– Не хуже тебя. – Он повернулся сначала в одну сторону, потом в другую и подошел к окну, где под кружевными занавесками плясали вечные огоньки автомобильного потока.
– Не стану говорить, чтобы ты ушел, – сказала я.
Он по-прежнему стоял ко мне спиной и лишь поднял голову.
– Я слишком одинока! Слишком очарована! – последовало мое признание. – Будь я помоложе, я бы пустилась удирать без оглядки от призрака, вопя что есть мочи! Поверив, что передо мной действительно призрак, всем своим суеверным сердцем католички. Но теперь?
Он продолжал слушать.
Руки у меня сильно тряслись. Это было невыносимо. Я выдвинула стул из-за стола, опустилась на него и откинулась на спинку. Люстра отражалась в отполированной столешнице размытым кругом, а вокруг выстроились как на параде стулья в стиле Чиппендейл.
– Я чересчур любопытна, – сказала я, – чересчур беспечна и полна отчаяния. – Я постаралась говорить твердо и в то же время не повышать тона. – Не могу найти слова. Сядь! Сядь, положи скрипку и расскажи, чего ты хочешь. Зачем ты ко мне приходишь?
Он не ответил.
– Ты сам-то знаешь, кто ты такой? – спросила я.

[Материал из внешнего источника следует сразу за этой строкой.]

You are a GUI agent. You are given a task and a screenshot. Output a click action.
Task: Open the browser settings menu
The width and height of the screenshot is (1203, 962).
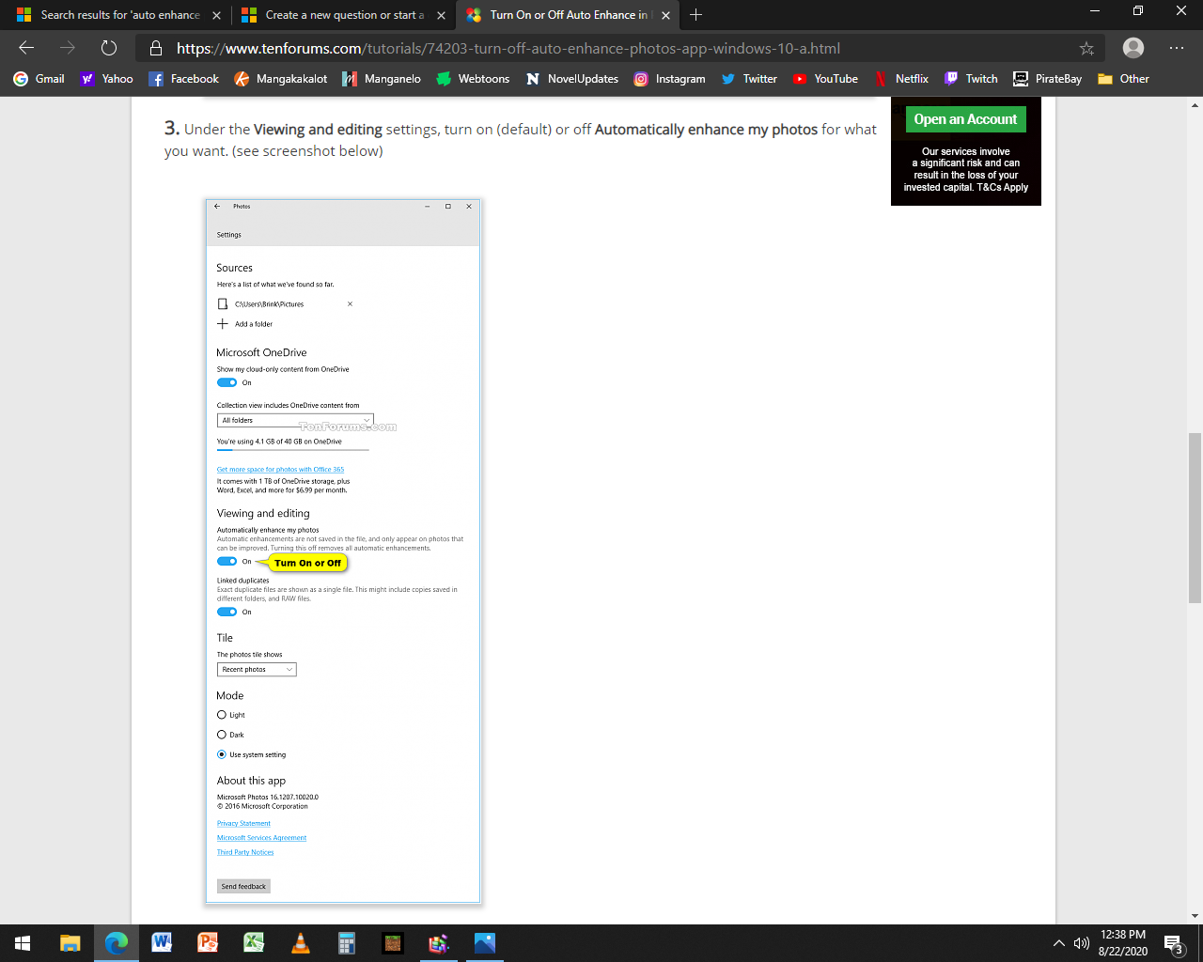click(x=1176, y=48)
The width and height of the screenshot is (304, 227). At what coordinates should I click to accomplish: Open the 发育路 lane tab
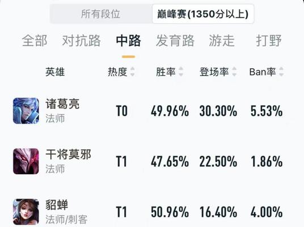[175, 41]
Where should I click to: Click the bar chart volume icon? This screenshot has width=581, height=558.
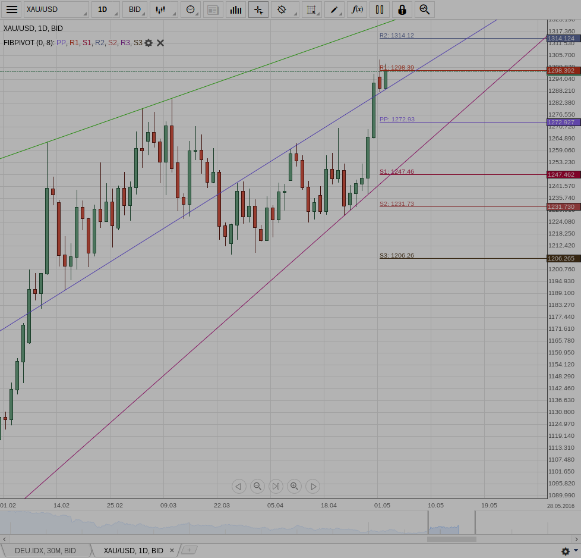pyautogui.click(x=236, y=10)
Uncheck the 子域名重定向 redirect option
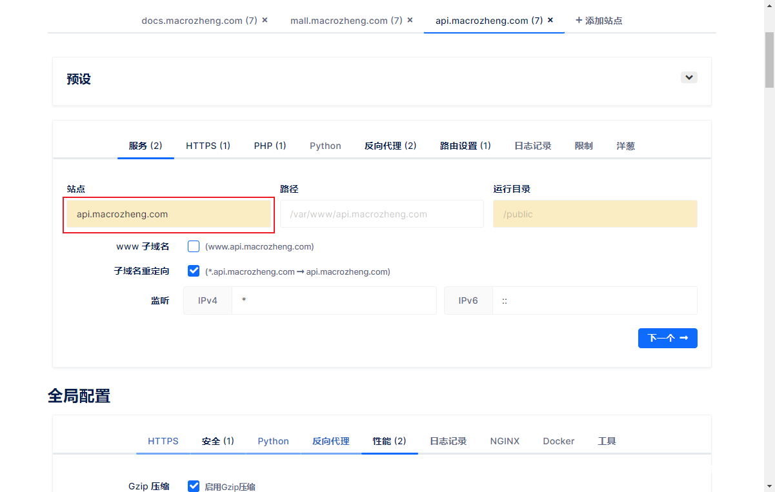The width and height of the screenshot is (775, 492). 194,271
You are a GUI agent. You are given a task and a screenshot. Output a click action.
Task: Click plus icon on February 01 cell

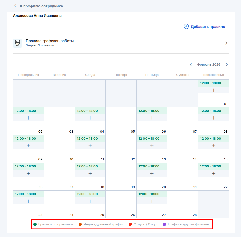214,90
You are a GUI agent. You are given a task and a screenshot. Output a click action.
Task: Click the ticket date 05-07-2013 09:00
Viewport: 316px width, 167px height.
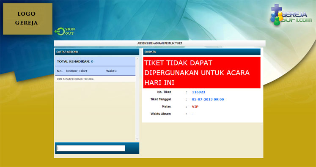(208, 99)
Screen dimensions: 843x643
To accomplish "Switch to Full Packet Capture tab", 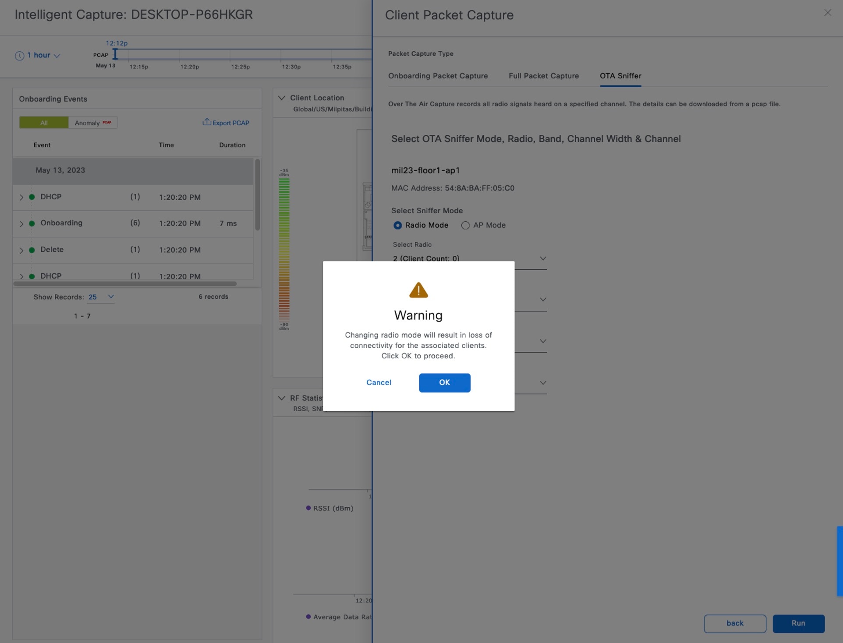I will coord(543,76).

Он повернулся в ярости и подошел к столу. Да, он обладал тем самым магнетизмом Оливье из старого фильма, весь состоя из контрастов белого и черного, воплощение зла. И рот у него такой же большой, только губы полнее!
– Перестань думать о другом! – прошептал он.
– Это кино, образ.
– Да знаю я, что это, или ты считаешь меня дураком? Взгляни на меня. Я перед тобой! Фильм старый, его создатель мертв, актер давно превратился в прах, а я здесь, с тобой.

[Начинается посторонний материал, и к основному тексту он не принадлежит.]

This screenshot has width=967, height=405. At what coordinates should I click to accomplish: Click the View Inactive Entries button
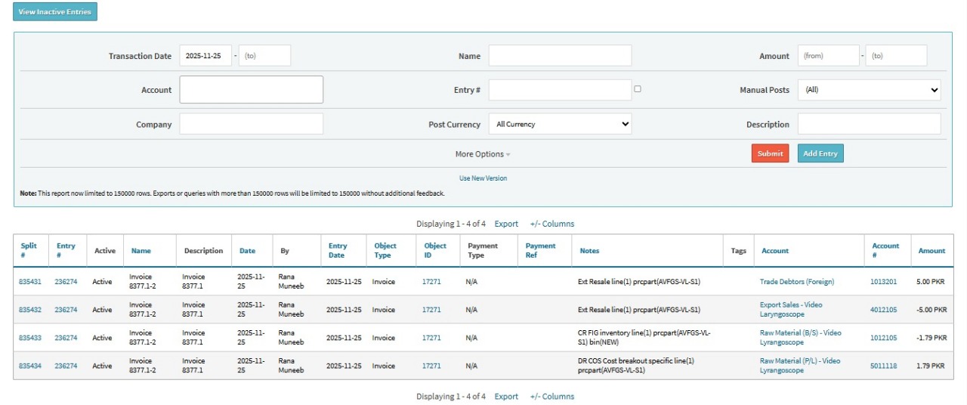point(55,12)
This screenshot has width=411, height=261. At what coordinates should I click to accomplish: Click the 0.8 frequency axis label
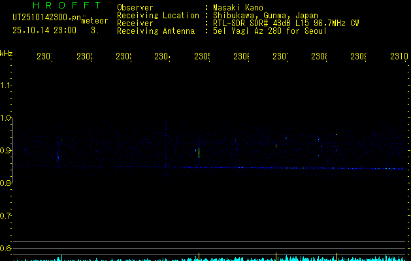click(6, 183)
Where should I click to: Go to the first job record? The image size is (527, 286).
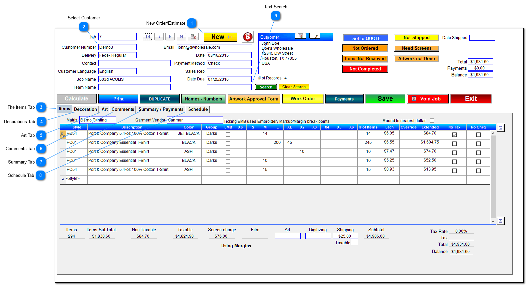pos(148,37)

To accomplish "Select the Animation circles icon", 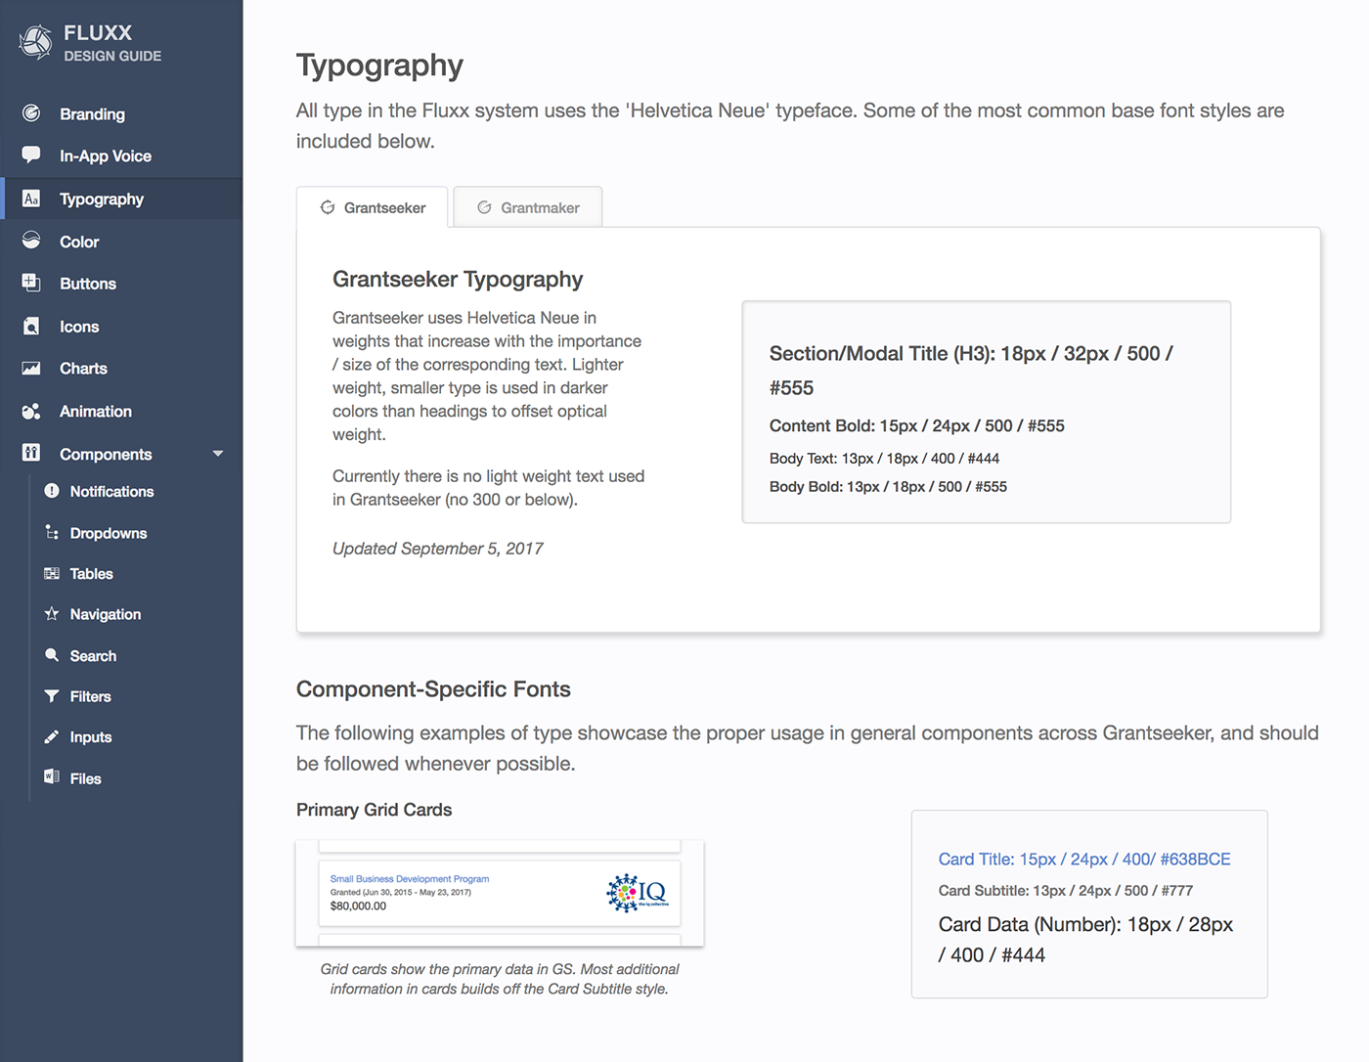I will [31, 412].
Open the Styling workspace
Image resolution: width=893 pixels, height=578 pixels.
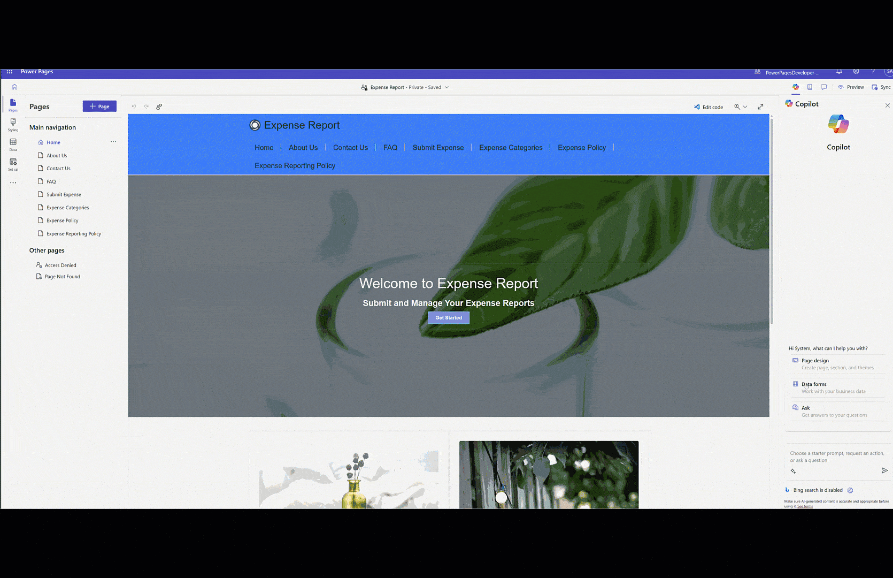[13, 124]
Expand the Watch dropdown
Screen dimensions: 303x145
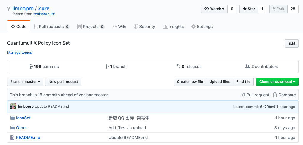[x=214, y=9]
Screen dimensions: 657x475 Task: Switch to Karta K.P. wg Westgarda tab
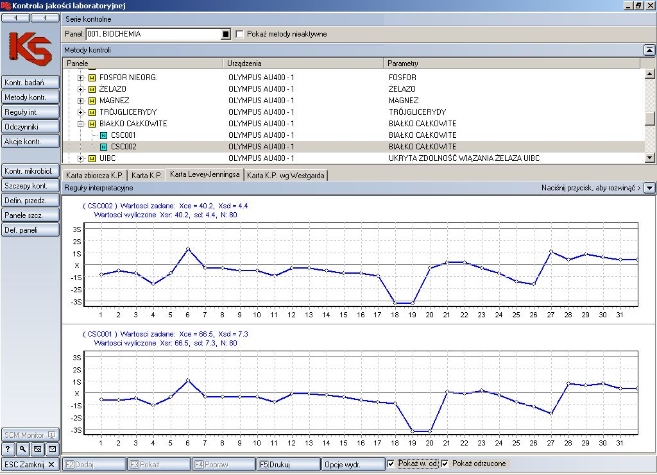(286, 175)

– Я знаю, кто ты, я тебе уже говорила.
– Нельзя ли поточнее? – Он наклонил голову набок, слегка прикусил губу и обхватил обеими руками смычок и гриф скрипки.
Нас разделяло всего несколько футов. Я хорошо разглядела деревянную поверхность скрипки, покрытую толстым слоем лака. Страдивари. Как часто я слышала это слово, и вот эта скрипка у него в руках, этот зловещий и священный инструмент, он просто держит его в руках, и свет отражается от плавных изгибов корпуса, как от настоящей скрипки.

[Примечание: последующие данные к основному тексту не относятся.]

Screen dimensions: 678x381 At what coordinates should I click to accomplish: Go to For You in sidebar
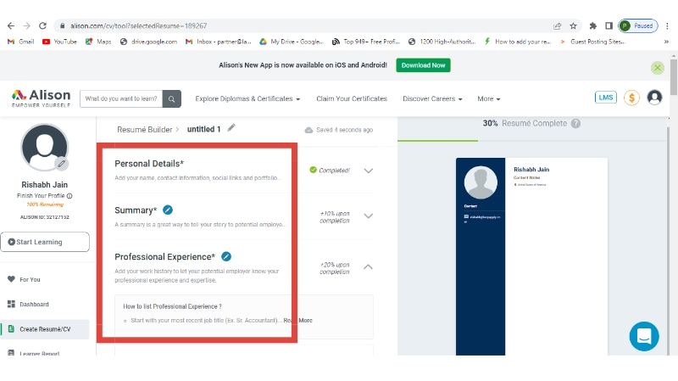pyautogui.click(x=30, y=278)
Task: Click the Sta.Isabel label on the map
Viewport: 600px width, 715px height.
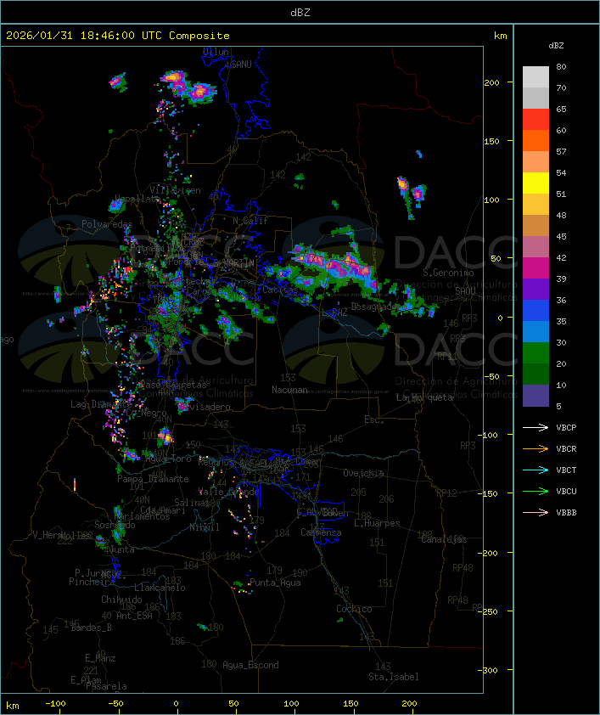Action: coord(393,677)
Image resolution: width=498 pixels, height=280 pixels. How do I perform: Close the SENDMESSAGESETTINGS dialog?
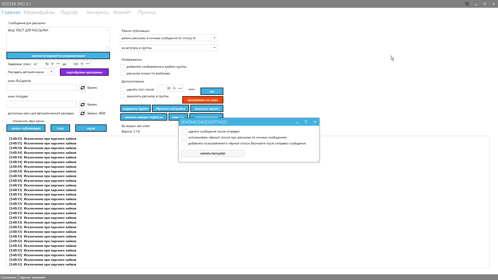point(315,122)
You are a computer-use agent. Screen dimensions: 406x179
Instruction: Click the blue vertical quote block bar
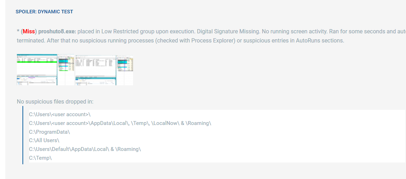[x=23, y=135]
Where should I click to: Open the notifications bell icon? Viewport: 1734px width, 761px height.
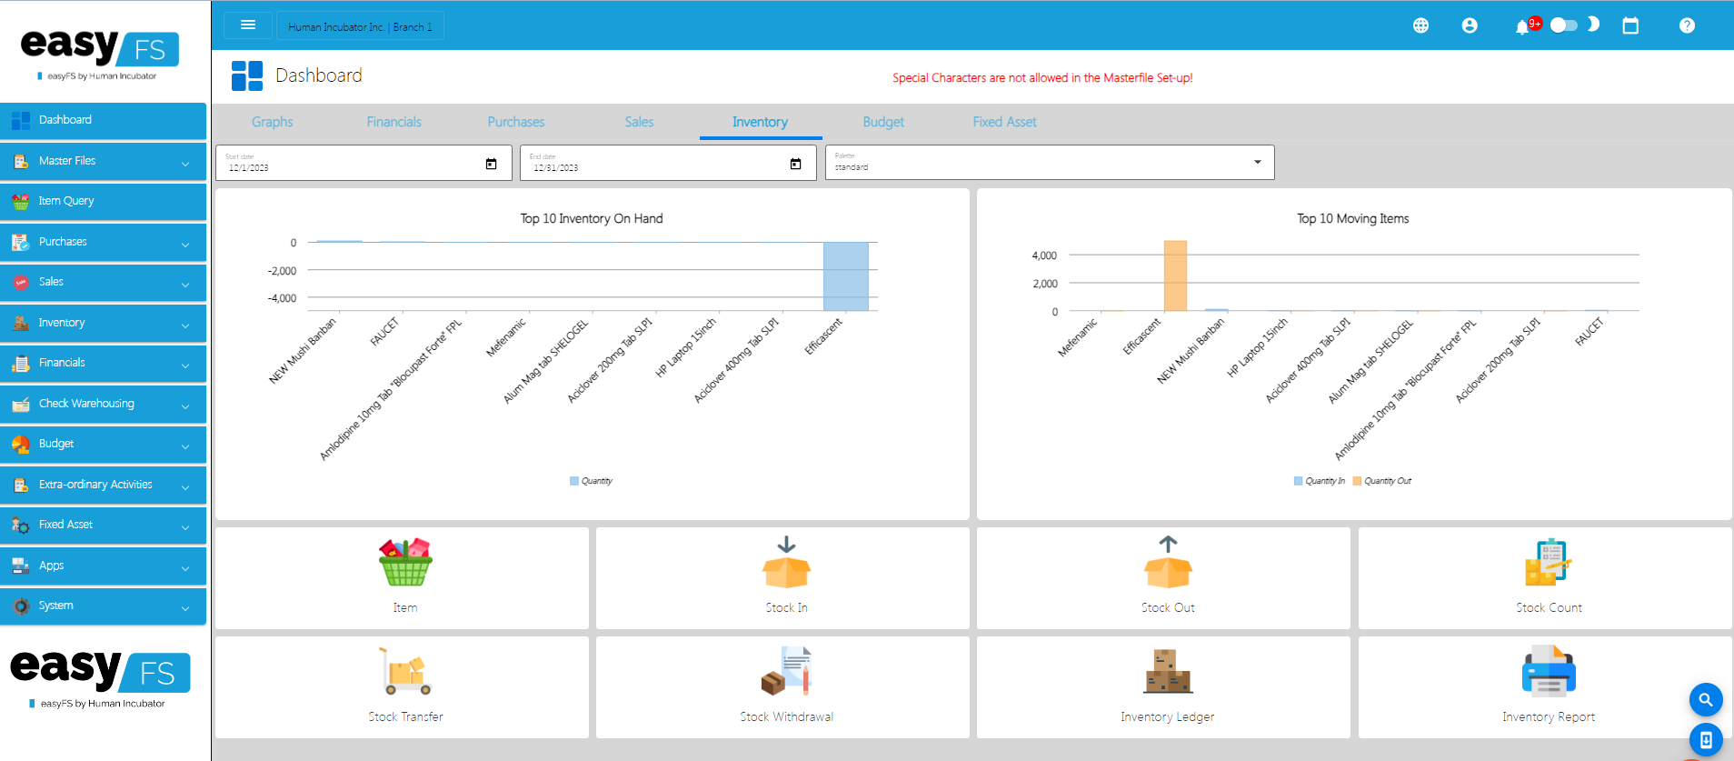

– Ну что? – сказал он. – Хочешь потрогать ее или послушать? Ты ведь сама прекрасно знаешь, что не умеешь играть. Даже Страдивари не скрыл бы твоих несчастных потуг! В твоих руках скрипка бы просто визжала, а ты могла бы тогда в ярости ее расколотить.
– Ты хочешь, чтобы я…
– Ничего подобного, – поспешно произнес он, – просто хочу напомнить, что у тебя нет таланта, а только одно желание, только одна жажда.
– Жажда, вот как? Значит, ты жажду хотел поместить в души тех, кто слушал тебя в часовне? Ты жажду хотел породить? Ты думаешь, что Бетховен…
– Не говори о нем.
– Говорю и буду говорить. Ты думаешь, что его музыка порождает жажду…
Он подошел к столу, переложив скрипку в левую руку, а правую опустил на стол рядом со мной. Я подумала, что его длинные волосы сейчас коснутся моего лица. Я не уловила никакого запаха от его одежды, даже запаха пыли.
Я сглотнула, и перед глазами вновь все поплыло. Пуговицы, лиловый галстук, блестящая скрипка. Все это призраки – и одежда, и инструмент…
– Ты права. Итак, что же я собой представляю? Каково твое благочестивое мнение обо мне – ты хотела его высказать, когда я тебя перебил.
– Ты словно больной, – сказала я. – Ты нуждаешься во мне, потому что страдаешь!